No começo de Janeiro, quando escrevemos o post sobre o Regime Especial de Admissão Temporária para brasileiros residentes no exterior, alguns leitores nos indagaram sobre a situação deles: cidadãos brasileiros, residentes no Brasil, e que precisam residir somente durante algum tempo no exterior e depois retornar ao País.

Para cidadãos nesta situação, considerada especial pela Receita Federal do Brasil, há uma regulamentação específica, porém, o prazo de residência no exterior deve ser maior do que um ano. Para facilitar, nós resumimos o que estes leitores precisam saber. Esperamos que seja útil.

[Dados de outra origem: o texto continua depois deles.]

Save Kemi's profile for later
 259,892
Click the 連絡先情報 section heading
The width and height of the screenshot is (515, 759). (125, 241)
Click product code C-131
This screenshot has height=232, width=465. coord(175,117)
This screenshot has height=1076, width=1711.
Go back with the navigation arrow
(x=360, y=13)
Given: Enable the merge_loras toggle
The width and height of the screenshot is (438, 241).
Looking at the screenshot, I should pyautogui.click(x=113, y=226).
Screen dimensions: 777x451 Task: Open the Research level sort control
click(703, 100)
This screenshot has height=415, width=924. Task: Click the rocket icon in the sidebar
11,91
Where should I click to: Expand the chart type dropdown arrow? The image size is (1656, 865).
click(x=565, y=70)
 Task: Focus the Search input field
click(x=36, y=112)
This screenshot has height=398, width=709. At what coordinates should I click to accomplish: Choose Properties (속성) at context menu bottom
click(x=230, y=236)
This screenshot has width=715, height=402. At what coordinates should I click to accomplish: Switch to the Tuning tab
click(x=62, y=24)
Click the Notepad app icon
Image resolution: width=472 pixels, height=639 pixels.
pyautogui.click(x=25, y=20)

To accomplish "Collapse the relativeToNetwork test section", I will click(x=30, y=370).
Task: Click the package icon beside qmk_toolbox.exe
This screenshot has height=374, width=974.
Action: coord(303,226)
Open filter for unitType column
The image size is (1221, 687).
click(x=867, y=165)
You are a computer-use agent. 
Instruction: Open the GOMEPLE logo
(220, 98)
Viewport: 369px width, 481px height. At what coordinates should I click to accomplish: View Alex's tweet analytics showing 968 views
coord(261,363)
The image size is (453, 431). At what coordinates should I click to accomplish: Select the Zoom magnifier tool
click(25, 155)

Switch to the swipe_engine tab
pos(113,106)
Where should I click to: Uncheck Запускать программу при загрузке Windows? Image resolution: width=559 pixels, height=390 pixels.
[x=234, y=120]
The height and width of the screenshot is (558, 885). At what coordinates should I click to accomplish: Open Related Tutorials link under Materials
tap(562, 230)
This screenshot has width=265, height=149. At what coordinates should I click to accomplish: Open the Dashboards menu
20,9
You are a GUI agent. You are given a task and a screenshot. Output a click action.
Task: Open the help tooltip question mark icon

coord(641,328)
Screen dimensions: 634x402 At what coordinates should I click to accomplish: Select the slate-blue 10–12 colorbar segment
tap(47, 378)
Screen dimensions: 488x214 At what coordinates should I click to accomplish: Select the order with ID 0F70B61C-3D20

Prezado leitor, devido ao grande número de acesso à seção “Vivendo no Exterior”, decidimos criar um novo blog dedicado exclusivamente a assuntos de interesse dos brasileiros que vivem fora do Brasil. Todo o conteúdo disponibilizado nesta seção do MeusRoteiros está sendo atualizado e publicado no blog Viver Trabalhar e Estudar no Exterior.

Esta matéria atualizada você poderá encontrar no artigo Mudança Internacional: o que posso levar para o Brasil?

1) As regras a seguir são aplicadas aos cidadãos em que tipo de situação?

– Aos brasileiros ou estrangeiros residentes no Brasil
– que tenham permanecido no exterior por período superior a um ano,
– que retornem ao País em caráter definitivo e,
– não tenham permanecido no Brasil por 45 (quarenta e cinco) dias ou mais, nos 12 (doze) meses anteriores ao regresso.

2) Quais são as isenções a que o cidadão, na situação descrita no item 1, tem direito?

(1) Isenção de caráter geral para bagagem acompanhada;
(2) Isenção relativa a alguns bens, novos ou usados:

3) Do que se trata a isenção de caráter geral para bagagem acompanhada, item 2(1)?

Esta isenção é a mesma aplicada a um cidadão comum que faz uma viagem ao exterior. O viajante que ingressa no Brasil tem direito à isenção de tributos sobre os bens que ele trouxer do exterior desde que:

a) estejam incluídos no  conceito de bagagem:

– Roupas e outros objetos de uso ou consumo pessoal;
– Livros, folhetos e periódicos; e
– Outros bens, observados simultaneamente o limite de valor global (cota de isenção) e o limite quantitativo, aplicável o limite de valor global correspondente a:
*US$ 500,00 (quinhentos dólares dos Estados Unidos) ou o equivalente em outra moeda, quando o viajante ingressar no País por via aérea ou marítima; e
*US$ 300,00 (trezentos dólares dos Estados Unidos) ou o equivalente em outra moeda, quando o viajante ingressar no País por via terrestre, fluvial ou lacustre.

b) e nos limites quantitativos abaixo:

Limite_Produtos_Cota_ViaAereaMarinhaLimite_Produtos_Cota_Viaterrestre

4) Quais são os bens a que se refere a isenção relativa mencionada no item 2(2)?

– Móveis e outros bens de uso doméstico; e
– Ferramentas, máquinas, aparelhos e instrumentos, necessários ao exercício de sua profissão, arte ou ofício individualmente considerada ( deve ser comprovada a atividade desenvolvida pelo viajante no exterior ).

5) Como comprovar o período de permanência no exterior?

Por meio de documentação idônea, tal como: passaporte, prova de frequência à universidade, contrato de trabalho ou de aluguel, entre outros.

6) Existe alguma outra exigência para que o cidadão que residiu por mais de um ano no exterior tenha direito a esta isenção de tributos?

Sim, para ter direito a esta isenção, além da documentação mencionada no item 5, o cidadão não pode ter permanecido mais do que 44 (quarenta e quatro) dias no Brasil, nos 12 meses que antecede o seu retorno ao País.

7) E se os bens trazidos pelo cidadão ultrapassarem os limites mencionados no item 3, qual o procedimento correto em relação à Receita Federal do Brasil?

Neste caso, o cidadão que retorna ao Brasil deve declarar seus bens por meio da Declaração Eletrônica de Bens do Viajante (e-DBV).